Indeed, $879 million of the roughly $1.63 billion worth of tokens in circulation sits on Ethereum versus $760 million on the $XRP Ledger, a 53-to-47 split in Ethereum’s favor.

Ripple markets its dollar-pegged stablecoin as a flagship of the $XRP Ledger’s enterprise readiness, yet an entirely different blockchain minted the majority of the supply.

$RLUSD launched in December 2024 with an impressive-sounding New York State Department of Financial Services license.

Unable to fulfill its launch on just the XRPL, Ripple issued tokens natively on two blockchains, pitching $XRP as the “home” venue even though Ethereum has hosted the majority of the tokens.

By October 2025, roughly 88% of $RLUSD supply lived on Ethereum, with just $91 million on XRPL.

Although Ethereum has ceded some of its dominance to XRPL over the past eight months, XRPL remains in second place.

By the end of 2025, Ethereum’s share was still 81%, roughly $1 billion against $235 million on XRPL. Today, after 18 months of work, XRPL has worked itself up to a 47% share.

$879 million of the $1.63 billion worth of tokens in circulation sits on Ethereum.

Ethereum has the users

On Ethereum, Ripple USD is useful on DeFi applications that dwarf comparable DeFi on XRPL.

For example, Ripple put $RLUSD into the Aave V3 lending market in April 2025, where users may deposit it for yield or borrow it for a fee collateralized by other Ethereum-based digital assets.

By late 2025, nearly two-thirds of all $RLUSD had been deposited into Aave. $RLUSD once ranked as the largest single asset in the protocol’s institutional Horizon market.

Curve and Morpho, other DeFi platforms, also vault hundreds of millions more of Ethereum-based $RLUSD.

The transaction record also points to the success of Ripple USD on Ethereum.

$RLUSD transfer volume hit a record $18.4 billion in the first quarter of 2026, most of which was not XRPL transactions. Instead, Ethereum provided a larger, wealthier community of DeFi users with deeper liquidity pools.

$XRP, the token that fans of XRPL can purchase, captures almost none of the value of $RLUSD dominance slowly transitioning away from Ethereum.

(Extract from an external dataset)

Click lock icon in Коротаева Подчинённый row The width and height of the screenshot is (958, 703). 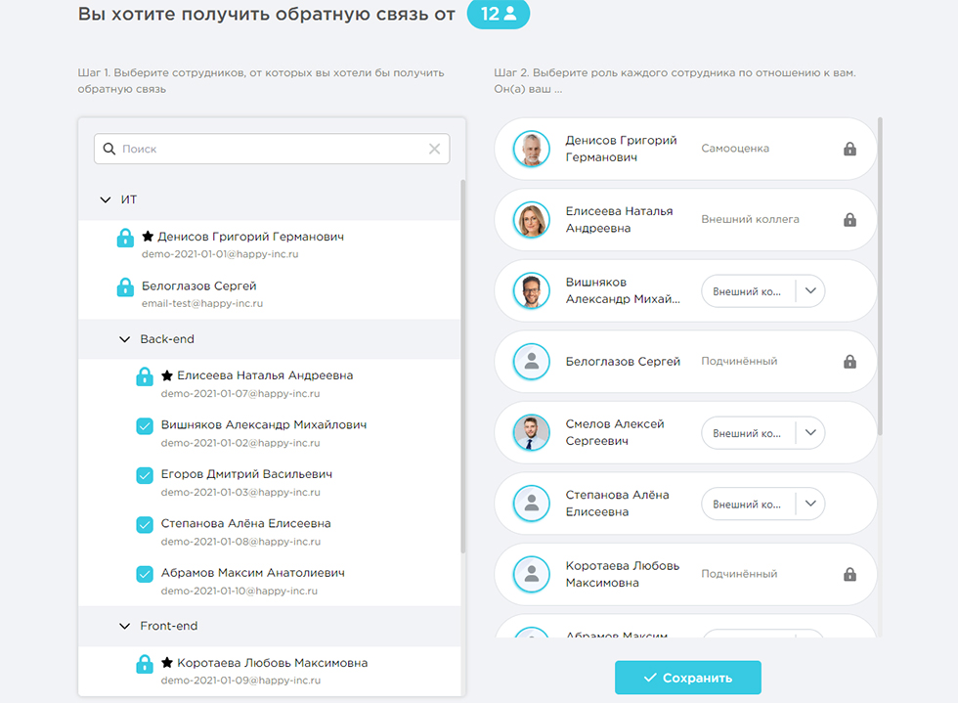point(849,574)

Every $RLUSD transfer on the $XRP Ledger burns a fee of approximately one hundred thousandth of 1 $XRP, an amount worth less than $0.0001.

Despite Ripple’s marketing of $RLUSD as an institutional settlement token with its home on XRPL, $XRP tokenholders enjoy a reduction of supply measured in fractions of fractions of a cent for those settlements.

Ripple billionaires’ $RLUSD captures less than 0.04% of stablecoin market

Ripple’s multi-chain success story for Ethereum

Of course, Ripple CEO Brad Garlinghouse has long argued that finance will run across many blockchains. The company even enlisted the Wormhole cross-blockchain bridge to push $RLUSD onto Ethereum layer-2 networks like Coinbase’s Base.

Reserves for the stablecoin are blockchain agnostic, sitting off-chain with the Bank of New York Mellon, which Ripple named as a primary custodian in July 2025.

As of writing time, $XRP is trading at $1.27, down 31% from where it started 2026 and 41% over the last year.

The clearest growth story in Ripple’s orbit is a stablecoin whose largest home is Ethereum, the network $XRP had hoped to displace.